(Extract to read):
►
In videogames it’s often very difficult to create a situation where the player feels emotionally connected to the narrative because in a videogame, the narrative is usually built around challenge, and a challenge can be overcome through perseverance, so you always know that you’re going to win: There’s never a surprise when you succeed in a game, there’s just the satisfaction of having done it.

In AC however you’re reliving history, so you know how things are going to pan out and you have even less choice, which presents a different problem and also an opportunity. We wanted to create a story where the lead character has many goals: to help the patriots; to fight Templars; to help his people find a place in the new country. The reason was we have a few goals which the player will eventually achieve through history or effort, but also one that is destined to fail. We wanted to use the history of the Native American people in this period to shine a light on the efforts of the protagonist, and also hopefully to get people to think of their own history a little differently.

Not to get hung up on the implications of the period, but we’re talking about a point at which slavery had existed for at least a century and would continue as a legal institution through the next century’s midpoint. Will players have to grapple with that?
◄
Entries on locating words and elements:
►
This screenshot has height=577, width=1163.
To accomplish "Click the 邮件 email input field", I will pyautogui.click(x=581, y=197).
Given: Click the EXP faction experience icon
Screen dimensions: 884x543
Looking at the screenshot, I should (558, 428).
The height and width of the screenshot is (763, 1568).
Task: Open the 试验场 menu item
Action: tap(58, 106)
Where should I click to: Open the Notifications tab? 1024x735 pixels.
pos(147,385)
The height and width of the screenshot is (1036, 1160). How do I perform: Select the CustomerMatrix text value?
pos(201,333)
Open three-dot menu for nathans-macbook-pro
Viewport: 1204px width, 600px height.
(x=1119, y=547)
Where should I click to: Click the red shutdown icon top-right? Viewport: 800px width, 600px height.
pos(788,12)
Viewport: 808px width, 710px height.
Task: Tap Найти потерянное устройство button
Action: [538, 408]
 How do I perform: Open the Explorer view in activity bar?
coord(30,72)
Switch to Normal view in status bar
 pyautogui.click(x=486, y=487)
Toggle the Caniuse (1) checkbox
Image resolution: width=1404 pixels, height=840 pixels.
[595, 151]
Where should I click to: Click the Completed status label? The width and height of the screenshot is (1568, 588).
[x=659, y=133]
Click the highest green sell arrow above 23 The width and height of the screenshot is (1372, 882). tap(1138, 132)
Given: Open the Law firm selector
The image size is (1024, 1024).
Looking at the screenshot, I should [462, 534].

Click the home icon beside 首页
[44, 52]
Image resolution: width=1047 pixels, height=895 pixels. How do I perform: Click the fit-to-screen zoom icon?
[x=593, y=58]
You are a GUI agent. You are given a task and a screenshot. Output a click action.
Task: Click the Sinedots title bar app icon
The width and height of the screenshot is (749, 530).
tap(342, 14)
◄
(Exercise instructions):
- a) In the interview passage about the game, rewrite everything from "In AC however" down to "a little differently.", putting "rebels" in place of "patriots".
- b) Answer these questions using the interview passage about the game:
(i) According to the passage, what can a challenge in a videogame be overcome through?
(ii) Whose history did the developers want to use to shine a light on the protagonist's efforts?
(iii) For how long, at the least, had slavery existed at the point in time being discussed?
- c) Pick up the interview passage about the game after its final sentence and continue it.
The rows have no connection to the interview passage about the game.

(Responses per task):
- a)
In AC however you’re reliving history, so you know how things are going to pan out and you have even less choice, which presents a different problem and also an opportunity. We wanted to create a story where the lead character has many goals: to help the rebels; to fight Templars; to help his people find a place in the new country. The reason was we have a few goals which the player will eventually achieve through history or effort, but also one that is destined to fail. We wanted to use the history of the Native American people in this period to shine a light on the efforts of the protagonist, and also hopefully to get people to think of their own history a little differently.

- b)
(i) Perseverance.
(ii) The history of the Native American people in this period.
(iii) At least a century.

- c)
We realized early on we needed to either make slavery the central issue of the game, or leave it as something that existed but not engage hugely. If this game were set during the Civil War then obviously it would be the central theme of the game, but we didn’t feel like we had enough in the historical record to make a case for it in AC3. It is discussed in the game, and we’ve tried to be true to history in terms of how many slaves were in the cities we’re depicting and what kinds of presence they had, but we didn’t want to force something into the public discussion that wouldn’t become a very public issue for several more decades.

Does your locational progress through the game imitate past ones, where you’re starting in a small area, then expanding out to others? Is it possible in a game like this to reinvigorate areas you’ve already pretty much combed over?

We approached the locations a little differently this time: We basically open up our big cities or new locations in one bite, then drive you around them with missions as the story progresses, but the side tasks, and other activities are always available as another layer over all the locales.

We can definitely continue to add gameplay to old regions, and we hope we’ve built enough new systems to send you back to every area more than once. We’ve had more of a focus on systemic gameplay, whether it be animals and hunting in the wilderness, or other mechanics, so we think there’s more to do than just the story.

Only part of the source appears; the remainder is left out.